Bringing Home the Cookie Dough

I know I have a glamorous and important job, and I know you are secretly jealous.  I get to use fancy phrases like "value added," fly to exotic cities like Cleveland, and generally save the world with my synergistic approach to work plan execution.  Also, I use pivot tables! But at times the responsibilities of this career can weigh heavily on my shoulders and it is at those times that I consider making a career change.  It is hard to imagine a career as value added as this one (see!), but one I have been quietly pondering is a career in the field of chocolate chip cookie tasting.


I only learned of this option when my friend Alisa, a Harvard-educated corporate litigator, told me she aspires to be a member of this profession.  I know, on the surface it doesn't sound like a job that adds value to society, but let's give this some thought.  Chocolate chip cookies play a very important role in modern society.  Unappreciated day at work running down unexpected charges to your budget code, which entails contacting people you don't know to ask them with whom they went to lunch and what they discussed over that lunch? Fix it with a chocolate chip cookie.  Unappreciated night at home reteaching yourself 9th grade algebra, only to find there was a typo in the math problem you worked hard on and even pestered both your neighbor and your cousin for help? Break out the Nestle's Tollhouse.  Unappreciated late evening trying unsuccessfully to tell the American Airlines award desk AGAIN how to spell your daughter's name correctly so that she can actually redeem her lifetime of frequent flyer miles, 17,000 of which have mysteriously disappeared already? Crunch down on a chocolate chipper.  Suddenly the frustration of your day melts away - the cookie almost literally is patting you soothingly (on the inside your mouth, of course) whispering, "Don't listen to these unappreciative clods! You are smart, pretty, hardworking and truly deserved to get the lead role in the 8th grade play that went to that smug Reagan, although of course you have moved beyond that crushing disappointment as you are a fully actualized and secure woman."

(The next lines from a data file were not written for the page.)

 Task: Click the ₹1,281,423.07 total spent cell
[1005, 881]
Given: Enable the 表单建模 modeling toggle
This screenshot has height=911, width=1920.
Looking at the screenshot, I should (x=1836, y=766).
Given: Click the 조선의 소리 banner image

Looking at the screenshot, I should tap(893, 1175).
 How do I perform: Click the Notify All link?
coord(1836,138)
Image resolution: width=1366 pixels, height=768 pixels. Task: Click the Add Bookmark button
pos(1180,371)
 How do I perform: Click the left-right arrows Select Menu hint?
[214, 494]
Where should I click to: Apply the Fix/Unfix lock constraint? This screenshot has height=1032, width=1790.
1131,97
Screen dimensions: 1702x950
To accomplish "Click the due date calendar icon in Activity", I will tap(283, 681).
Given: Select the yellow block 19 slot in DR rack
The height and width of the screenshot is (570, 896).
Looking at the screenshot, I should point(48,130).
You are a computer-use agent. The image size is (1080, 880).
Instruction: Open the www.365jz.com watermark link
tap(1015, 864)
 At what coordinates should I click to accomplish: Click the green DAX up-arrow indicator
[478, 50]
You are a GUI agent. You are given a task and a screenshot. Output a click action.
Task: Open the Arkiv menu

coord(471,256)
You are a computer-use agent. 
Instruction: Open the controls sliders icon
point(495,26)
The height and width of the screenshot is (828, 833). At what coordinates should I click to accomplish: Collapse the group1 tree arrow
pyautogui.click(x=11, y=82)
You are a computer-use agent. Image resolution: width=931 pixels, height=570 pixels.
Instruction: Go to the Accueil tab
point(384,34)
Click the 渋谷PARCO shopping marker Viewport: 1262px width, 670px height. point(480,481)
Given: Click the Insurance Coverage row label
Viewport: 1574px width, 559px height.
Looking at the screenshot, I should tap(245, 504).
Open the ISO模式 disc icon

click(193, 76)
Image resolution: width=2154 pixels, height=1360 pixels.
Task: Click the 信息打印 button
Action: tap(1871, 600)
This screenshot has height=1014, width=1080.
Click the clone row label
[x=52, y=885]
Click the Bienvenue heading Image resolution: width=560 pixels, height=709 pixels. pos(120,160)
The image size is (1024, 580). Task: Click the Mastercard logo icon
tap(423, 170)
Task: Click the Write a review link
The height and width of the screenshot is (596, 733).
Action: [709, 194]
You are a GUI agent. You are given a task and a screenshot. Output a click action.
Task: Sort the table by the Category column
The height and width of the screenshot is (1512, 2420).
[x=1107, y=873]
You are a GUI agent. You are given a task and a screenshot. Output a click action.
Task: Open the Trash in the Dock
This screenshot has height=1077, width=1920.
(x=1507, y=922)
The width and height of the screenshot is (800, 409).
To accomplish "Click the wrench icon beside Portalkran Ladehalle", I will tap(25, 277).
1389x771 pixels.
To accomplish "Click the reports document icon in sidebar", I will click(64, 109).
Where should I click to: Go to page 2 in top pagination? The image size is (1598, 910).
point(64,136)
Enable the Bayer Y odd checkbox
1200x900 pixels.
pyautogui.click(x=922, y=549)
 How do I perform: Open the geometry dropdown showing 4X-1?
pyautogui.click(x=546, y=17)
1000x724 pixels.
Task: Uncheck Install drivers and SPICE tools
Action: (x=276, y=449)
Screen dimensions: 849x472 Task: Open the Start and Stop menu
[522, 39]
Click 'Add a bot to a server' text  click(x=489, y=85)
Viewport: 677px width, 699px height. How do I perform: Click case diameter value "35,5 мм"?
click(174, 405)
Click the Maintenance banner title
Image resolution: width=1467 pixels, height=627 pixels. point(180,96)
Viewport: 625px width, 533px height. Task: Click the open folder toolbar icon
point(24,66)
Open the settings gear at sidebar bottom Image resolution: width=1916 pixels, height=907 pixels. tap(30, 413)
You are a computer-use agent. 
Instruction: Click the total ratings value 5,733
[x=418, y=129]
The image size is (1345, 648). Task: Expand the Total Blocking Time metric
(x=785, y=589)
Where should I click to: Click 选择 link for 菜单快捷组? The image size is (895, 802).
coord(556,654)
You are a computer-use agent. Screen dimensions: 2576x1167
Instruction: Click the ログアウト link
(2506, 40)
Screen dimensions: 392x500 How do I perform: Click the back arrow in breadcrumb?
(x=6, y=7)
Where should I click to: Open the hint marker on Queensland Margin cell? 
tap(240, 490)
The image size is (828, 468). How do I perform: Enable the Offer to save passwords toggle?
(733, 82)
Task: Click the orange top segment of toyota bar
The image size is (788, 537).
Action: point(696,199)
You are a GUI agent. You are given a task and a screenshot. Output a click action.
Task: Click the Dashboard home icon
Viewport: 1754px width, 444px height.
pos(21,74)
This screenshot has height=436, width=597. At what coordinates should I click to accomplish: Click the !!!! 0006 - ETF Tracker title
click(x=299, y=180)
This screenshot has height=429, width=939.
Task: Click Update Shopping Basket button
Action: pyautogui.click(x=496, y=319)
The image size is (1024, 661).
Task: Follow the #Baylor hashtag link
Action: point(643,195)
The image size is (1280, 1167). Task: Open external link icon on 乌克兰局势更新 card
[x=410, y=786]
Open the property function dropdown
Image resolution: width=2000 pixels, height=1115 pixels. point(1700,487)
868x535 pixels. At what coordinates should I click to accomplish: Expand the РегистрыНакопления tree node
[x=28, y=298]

Imagine, instead, if in any of these instances when you bite down, you get a sub par cookie!  A cookie with the wrong ratio of cookie to chip.  A chip that is too sweet - or worse, too bitter!  A cookie that is rock hard.  Far from helping you cope with your difficult situation, such a cookie only adds to the frustration and anger you are already feeling, and the world is a worse place for it.  Perhaps it is just such an experience that let the woman behind me on the train the other morning to karate chop me in the back of the head when the only offense I may have committed was swinging my hair. (Note I did not actually condemn the assault - in fact I actually feel some respect for it and am just trying to understand how the woman reached the decision to take that particular action against me so that I may employ that same rationale to a similar situation myself, should one arise.  Which it will.)


Is it really that much of a stretch to say that many of the world's worst conflicts might never have happened if there had been some really good chocolate chip cookies around to soothe the opponents as the issues escalated?  Ok, it is completely a huge stretch, but it would still be the most awesomely delicious job ever.